Non-Dieting Advice From Anne Lamott

Because it wasn’t good for me, over 30 years ago I stopped dieting. Eventually I learned how to focus on my own decision-making regarding healthy eating and exercise versus following somebody else’s plan devised to produce somebody else’s weight loss. In other words, the idea of non-dieting was born.

Periodically, though, when my pants get too tight at the waistline, my mind automatically revisits the dieting notion. Like a recovering alcoholic who sometimes wonders if he or she can ever drink again, or like Oprah, I sometimes wonder what’s really so bad about following something like Weight Watchers, at least to get a good kick start.

But that would be wrong. For me. What I really need is support, from myself and from others who get it, to persevere with the non-dieting approach that’s been so much healthier for me.

And without even looking, just at the right moment I found it, my first fix, a viral post written by Anne Lamott that supports the non-dieting philosophy.

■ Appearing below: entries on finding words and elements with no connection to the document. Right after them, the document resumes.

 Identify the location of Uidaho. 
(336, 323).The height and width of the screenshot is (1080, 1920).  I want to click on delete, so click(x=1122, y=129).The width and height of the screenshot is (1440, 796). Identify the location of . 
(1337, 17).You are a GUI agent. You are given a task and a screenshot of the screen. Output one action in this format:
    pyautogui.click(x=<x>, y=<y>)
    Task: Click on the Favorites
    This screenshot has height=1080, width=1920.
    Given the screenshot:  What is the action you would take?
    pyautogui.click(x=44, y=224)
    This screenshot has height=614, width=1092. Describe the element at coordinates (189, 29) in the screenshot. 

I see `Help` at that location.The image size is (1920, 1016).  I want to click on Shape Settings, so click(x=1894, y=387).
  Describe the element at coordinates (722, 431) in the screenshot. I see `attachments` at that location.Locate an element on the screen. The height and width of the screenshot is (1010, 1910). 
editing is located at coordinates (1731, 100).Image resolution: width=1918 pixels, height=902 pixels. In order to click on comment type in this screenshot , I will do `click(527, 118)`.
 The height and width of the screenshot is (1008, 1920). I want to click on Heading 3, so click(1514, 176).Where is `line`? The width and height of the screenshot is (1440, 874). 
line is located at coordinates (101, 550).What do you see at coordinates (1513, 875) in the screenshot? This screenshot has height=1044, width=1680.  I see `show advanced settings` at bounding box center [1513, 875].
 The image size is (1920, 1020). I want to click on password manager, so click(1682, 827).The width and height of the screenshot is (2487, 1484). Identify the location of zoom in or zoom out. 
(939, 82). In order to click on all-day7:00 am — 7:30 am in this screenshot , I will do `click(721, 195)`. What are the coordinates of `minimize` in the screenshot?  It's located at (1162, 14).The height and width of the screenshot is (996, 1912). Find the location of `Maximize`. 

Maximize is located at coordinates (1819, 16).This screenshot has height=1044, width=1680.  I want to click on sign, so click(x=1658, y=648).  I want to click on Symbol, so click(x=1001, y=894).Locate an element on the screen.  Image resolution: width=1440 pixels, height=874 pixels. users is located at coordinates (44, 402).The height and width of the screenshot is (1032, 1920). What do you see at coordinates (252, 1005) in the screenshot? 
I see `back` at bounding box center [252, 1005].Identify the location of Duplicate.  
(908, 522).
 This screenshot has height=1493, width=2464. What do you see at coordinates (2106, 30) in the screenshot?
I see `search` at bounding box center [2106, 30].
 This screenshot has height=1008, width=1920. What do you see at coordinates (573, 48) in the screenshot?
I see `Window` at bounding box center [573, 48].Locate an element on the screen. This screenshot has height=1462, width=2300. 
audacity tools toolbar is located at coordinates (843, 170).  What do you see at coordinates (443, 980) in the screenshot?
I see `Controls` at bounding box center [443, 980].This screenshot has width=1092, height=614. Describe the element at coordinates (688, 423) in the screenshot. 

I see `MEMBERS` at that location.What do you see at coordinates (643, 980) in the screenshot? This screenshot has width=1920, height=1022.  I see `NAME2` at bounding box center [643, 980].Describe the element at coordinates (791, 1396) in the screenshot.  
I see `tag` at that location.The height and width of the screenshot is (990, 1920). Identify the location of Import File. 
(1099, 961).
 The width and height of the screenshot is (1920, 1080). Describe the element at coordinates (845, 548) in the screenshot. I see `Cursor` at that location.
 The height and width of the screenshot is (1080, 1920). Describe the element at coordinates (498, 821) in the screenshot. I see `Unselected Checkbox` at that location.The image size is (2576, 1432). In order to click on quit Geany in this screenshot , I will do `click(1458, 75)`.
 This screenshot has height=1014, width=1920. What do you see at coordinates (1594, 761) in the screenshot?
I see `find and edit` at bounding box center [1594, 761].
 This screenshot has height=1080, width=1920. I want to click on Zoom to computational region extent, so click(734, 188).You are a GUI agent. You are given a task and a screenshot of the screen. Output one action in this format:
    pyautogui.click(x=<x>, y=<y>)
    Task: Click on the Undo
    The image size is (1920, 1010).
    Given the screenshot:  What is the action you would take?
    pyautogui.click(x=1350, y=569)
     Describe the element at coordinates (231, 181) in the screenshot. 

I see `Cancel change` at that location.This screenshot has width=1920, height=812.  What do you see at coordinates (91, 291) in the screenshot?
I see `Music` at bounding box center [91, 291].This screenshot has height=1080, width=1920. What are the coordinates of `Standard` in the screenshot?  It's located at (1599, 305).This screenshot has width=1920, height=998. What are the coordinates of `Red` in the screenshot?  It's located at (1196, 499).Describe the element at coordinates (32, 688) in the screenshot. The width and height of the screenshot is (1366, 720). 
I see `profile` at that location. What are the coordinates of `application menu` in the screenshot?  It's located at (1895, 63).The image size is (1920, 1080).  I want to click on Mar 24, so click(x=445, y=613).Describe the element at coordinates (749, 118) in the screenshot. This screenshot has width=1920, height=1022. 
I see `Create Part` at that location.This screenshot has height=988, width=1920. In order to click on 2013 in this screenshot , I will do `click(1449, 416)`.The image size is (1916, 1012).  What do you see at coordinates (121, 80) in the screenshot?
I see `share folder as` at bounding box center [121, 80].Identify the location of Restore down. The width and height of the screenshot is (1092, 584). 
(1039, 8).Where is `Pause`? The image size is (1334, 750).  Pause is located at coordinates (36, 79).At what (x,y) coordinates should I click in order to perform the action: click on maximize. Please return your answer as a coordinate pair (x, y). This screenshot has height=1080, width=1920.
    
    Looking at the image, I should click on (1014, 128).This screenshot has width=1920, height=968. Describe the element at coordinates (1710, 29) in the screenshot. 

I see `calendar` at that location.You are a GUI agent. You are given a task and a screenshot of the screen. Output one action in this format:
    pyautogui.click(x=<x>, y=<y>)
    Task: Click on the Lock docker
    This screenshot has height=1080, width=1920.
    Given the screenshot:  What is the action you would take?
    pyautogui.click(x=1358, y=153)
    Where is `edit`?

It turns out Lamott, one of my favorite authors, has been reissuing the same year-end Anti-Diet on Facebook at least a few years running. Addressing would-be January 1st dieters, Lamott says, “I used to start diets, too. I hated to mention this to my then-therapist. She would say cheerfully, ‘Oh, that’s great, honey. How much weight are you hoping to gain?'”

Because, of course, that’s what happens to most successful dieters. Years ago it happened to me repeatedly, in fact. Noted nutrition counselor and advocate of “intuitive eating” Evelyn Tribole agrees: “Dieting increases your risk of gaining MORE weight.”

As Lamott reports, “Now when I decide to go on a diet, I say it to myself: ‘Great, honey. How much weight are you hoping to gain?’ Here is what’s true: diets make you fat. 95% of the time, we gain it back, plus 5 lbs.”

Below, more selected quotes from Lamott pertinent to non-dieting:

…Can you put away your tight pants? Wear forgiving pants. The world is too hard as it is, without letting your pants have an opinion on how you are doing. I struggle with enough esteem issues without letting my jeans get in on the act, with random thoughts about my butt.

By the same token, it feels great to be healthy. Some of you need to be under a doctor’s care. None of you need to join Jenny Craig. It won’t work. You will lose tons of weight quickly, and gain it all back, plus five…

It’s really okay, though, to have (or pray for) an awakening around your body. It’s okay to stop hitting the snooze button, and to pay attention to what makes you feel great about yourself, one meal at a time. Unfortunately, it’s yet another inside job. If you are not okay with yourself at 185, you will not be okay at 150, or even 135. The self-respect and peace of mind you long for is not out there. It’s within. I hate that. I resent that more than I can say. But it’s true.

…(Y)ou crave what you eat, so if I go for 3 or 4 days with no sugar, the craving is gone.

Maybe some of us can try to eat a bit less, and walk a bit more, and make sure to wear pants that do not hurt our thighs or our feelings. Drinking more water is the solution to all problems. Doing a three minute meditation every day will change your life. And naps are nice…

In summary and in addition, improve your relationships with food and your body your way. And when you decide to move your body, do something you enjoy, something you’ll keep doing because you want to.